Overview
In this 15 hr course, you will explore the world of Convolutional Neural Networks (CNNs) and their applications in data science and beyond. Starting from the basics, the course delves into topics such as image processing, network architectures, and transfer learning, accompanied by hands-on Python coding and practical projects.
What I will be able to do after this course
- Understand foundational concepts of Convolutional Neural Networks and their application in data science.
- Master key neural network architectures and techniques, including gradient descent and transfer learning.
- Develop skills to implement deep learning models using Python and TensorFlow.
- Build robust applications using CNNs for tasks such as face verification and neural style transfer.
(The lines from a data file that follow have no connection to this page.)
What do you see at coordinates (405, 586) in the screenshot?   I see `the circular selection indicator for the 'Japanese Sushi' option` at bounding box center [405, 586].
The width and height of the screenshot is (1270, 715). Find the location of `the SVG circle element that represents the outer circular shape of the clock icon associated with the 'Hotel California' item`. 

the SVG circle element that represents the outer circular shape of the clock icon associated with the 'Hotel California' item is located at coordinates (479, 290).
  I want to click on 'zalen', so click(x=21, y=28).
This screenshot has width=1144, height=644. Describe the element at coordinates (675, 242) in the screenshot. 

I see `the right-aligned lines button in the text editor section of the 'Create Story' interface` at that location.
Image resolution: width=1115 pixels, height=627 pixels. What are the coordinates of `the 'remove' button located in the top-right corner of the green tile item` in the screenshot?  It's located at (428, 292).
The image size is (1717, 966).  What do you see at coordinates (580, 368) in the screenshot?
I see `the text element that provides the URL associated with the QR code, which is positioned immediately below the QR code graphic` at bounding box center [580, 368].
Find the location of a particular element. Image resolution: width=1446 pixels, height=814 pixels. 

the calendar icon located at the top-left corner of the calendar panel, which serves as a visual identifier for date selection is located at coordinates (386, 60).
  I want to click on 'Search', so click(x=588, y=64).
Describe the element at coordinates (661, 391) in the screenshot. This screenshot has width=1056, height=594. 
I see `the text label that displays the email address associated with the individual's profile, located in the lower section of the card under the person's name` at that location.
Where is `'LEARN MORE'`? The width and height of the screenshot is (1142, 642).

- Gain a comprehensive understanding of the evolution of CNNs from LeNet to modern architectures.
Course Instructor(s)
AI Sciences is a team of experienced educators and professionals specializing in deep learning and data science. They bring years of expertise in teaching vibrant, engaging courses aimed at simplifying complex topics. Their approach combines theoretical understanding with practical implementation to ensure a holistic learning experience.
Who is it for?
This course is for beginners and enthusiasts eager to learn Convolutional Neural Networks (CNNs). Learners should have interest in data science, willingness to practice Python coding, and aspire to build real-world CNN projects. No prior knowledge is required, making it ideal for anyone starting with deep learning or transitioning into the field.